Epstein is a young scientist who went to Africa in 1993 to test an Aids vaccine. The vaccine didn’t work: the disease is probably too complicated to be countered in this way. But gradually, Epstein raised her gaze from test tubes to the societies in which Aids was spreading at rates wholly outside the range of experience elsewhere.
Why was it spreading so fast in eastern and southern Africa? Epstein’s explanation sounds convincing and is straightforward. The region combines two practices that greatly increase HIV transmission. Boys are not circumcised, increasing the risk of infection. Informal polygamy is common, with much of the population maintaining a few stable coterminous relationships. Many people are thereby linked into a single network. We now know that HIV is transmitted predominantly in the first weeks after it is caught. If anyone in the network becomes infected through casual sex then the whole network rapidly contracts it. In contrast, serial infidelity, as common in our own society, yields much lower transmission rates. If one spouse gets infected, so will the other, but by the time they sleep with others they are less infectious.
What are the implications for Aids policy? Some behavioural modification is evidently essential, otherwise infection rates explode. But what modifications are critical and realistic? Well, Africans themselves came up with the answer: if you live in an informally polygamous society then it is literally vital not to sleep around or use prostitutes. In 1986, President Museveni of Uganda led a hard-hitting campaign with this message, brilliantly captured by the slogan “Zero Grazing”. It worked: the incidence of HIV declined precipitously as the campaign ran. We know it did, because two comparable and detailed surveys span its duration and show the decline and its explanation: people stopped sleeping around. We are aware of this now, partly thanks to Epstein, but we could have known it a decade ago when it happened. The reason it took so long is part of a staggering story, which explains why the Zero Grazing campaign was phased out in the early 1990s.
It didn’t fit the ideological left at the United Nations or the Christian right in America.

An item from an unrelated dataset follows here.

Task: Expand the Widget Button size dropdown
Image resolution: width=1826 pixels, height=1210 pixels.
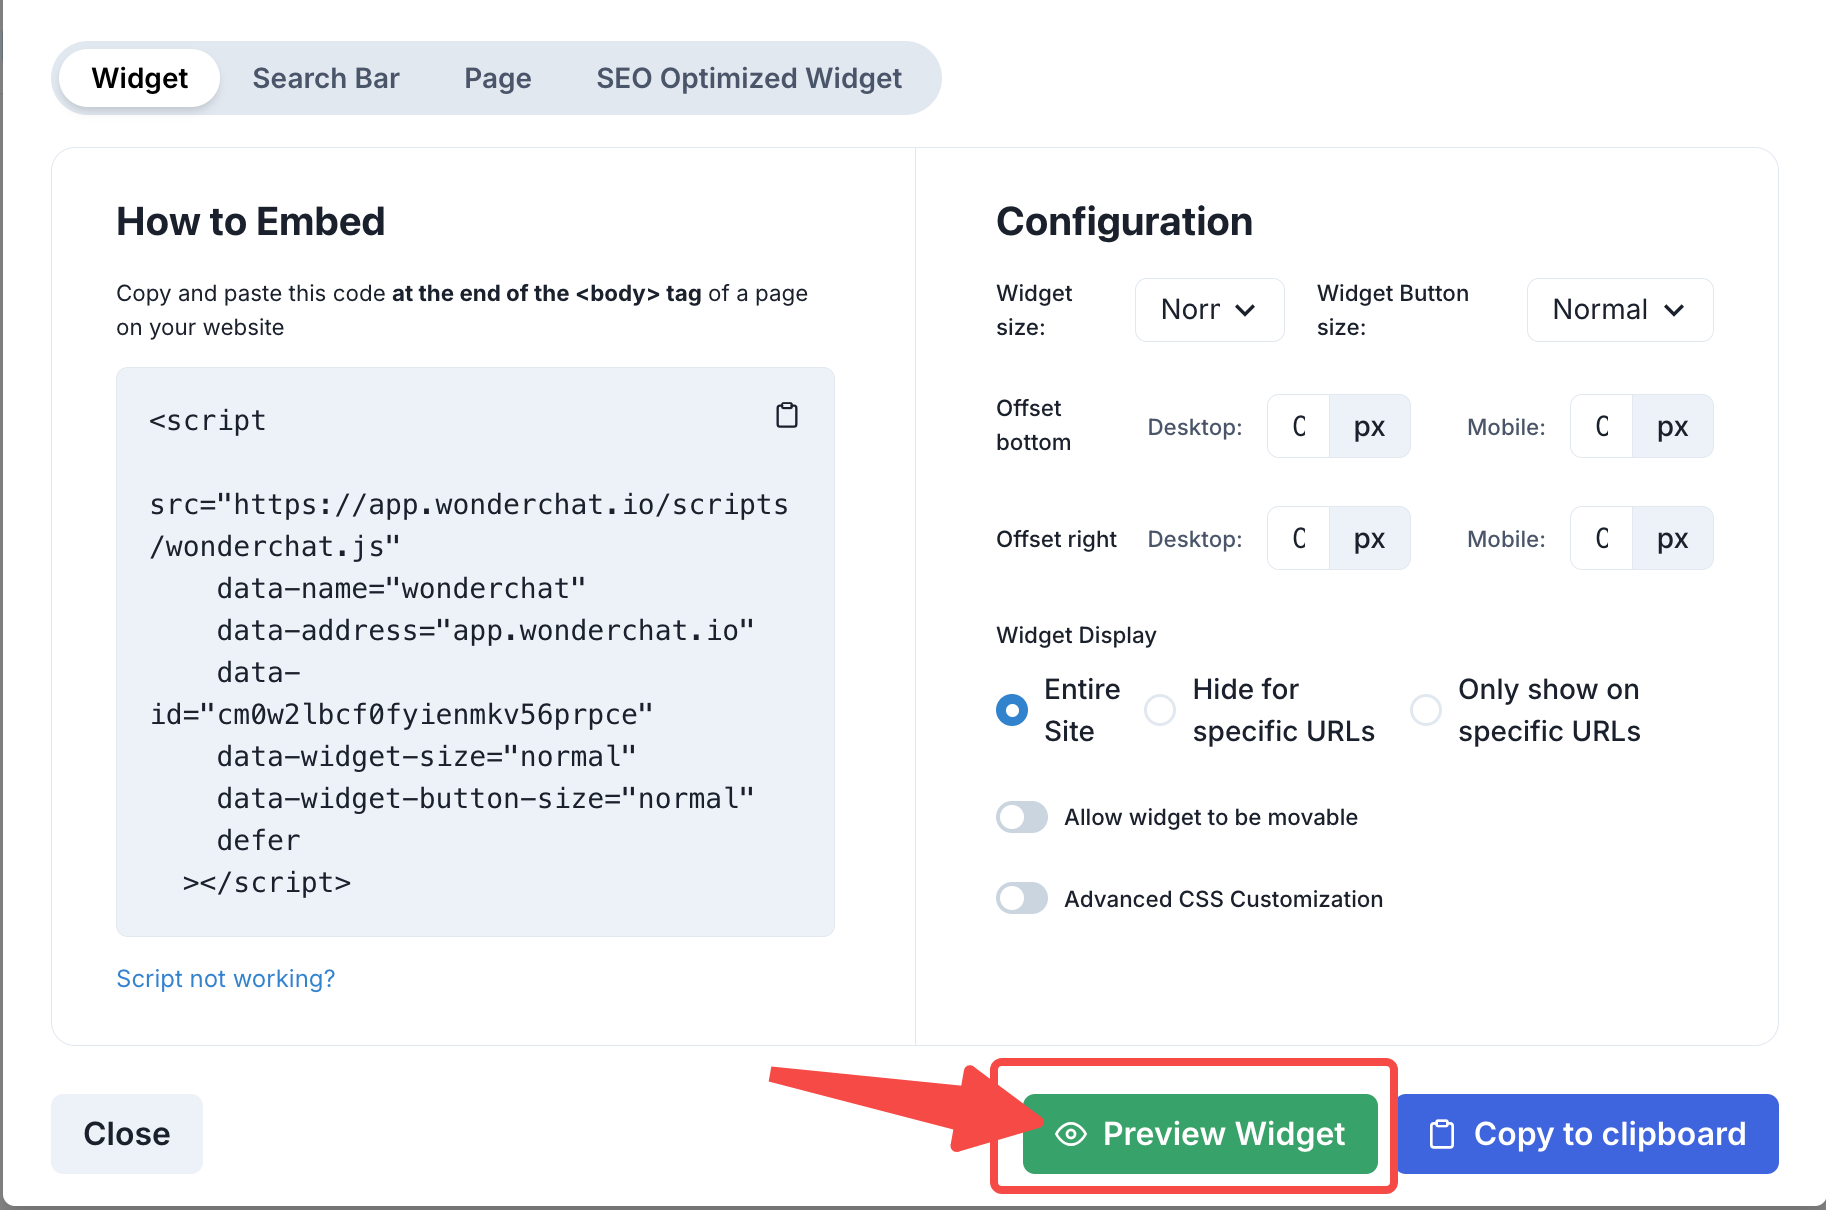Action: (x=1619, y=310)
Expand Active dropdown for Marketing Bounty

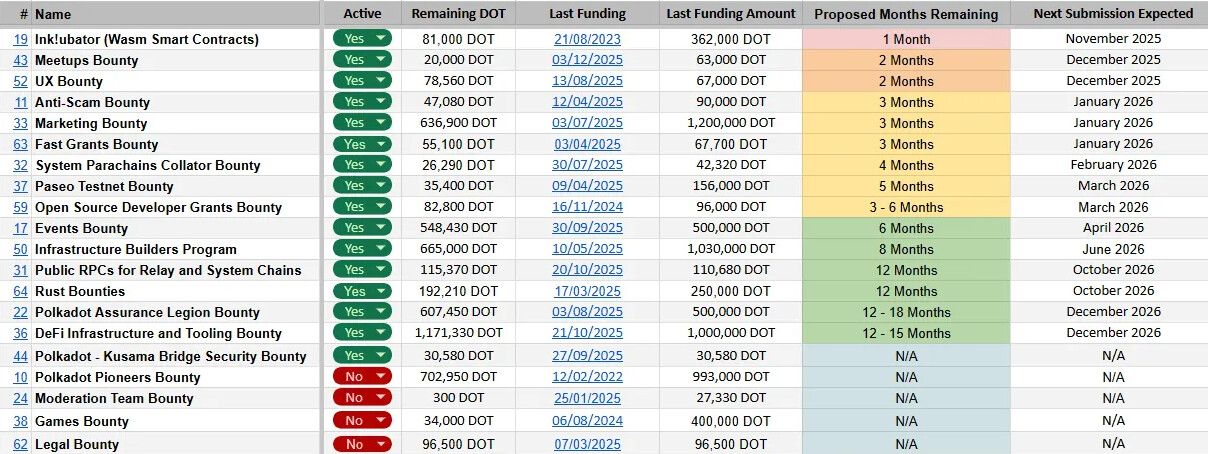(381, 123)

The UN wanted condoms and antiretrovirals. The Christians wanted chastity followed by fidelity. The UN hated Zero Grazing because it implied that people should show a degree of sexual restraint. The Christian right hated it because it didn’t imply sufficient restraint. During the 1990s, antiAids funding spiralled but it was channelled through the UN, and these days vast sums also go through the American government. Zero Grazing, and similar approaches that worked by fostering good sense and a recognition of the huge dangers involved in casual sex, were not just ignored, they were crushed by the weight of money going to other, far less effective approaches.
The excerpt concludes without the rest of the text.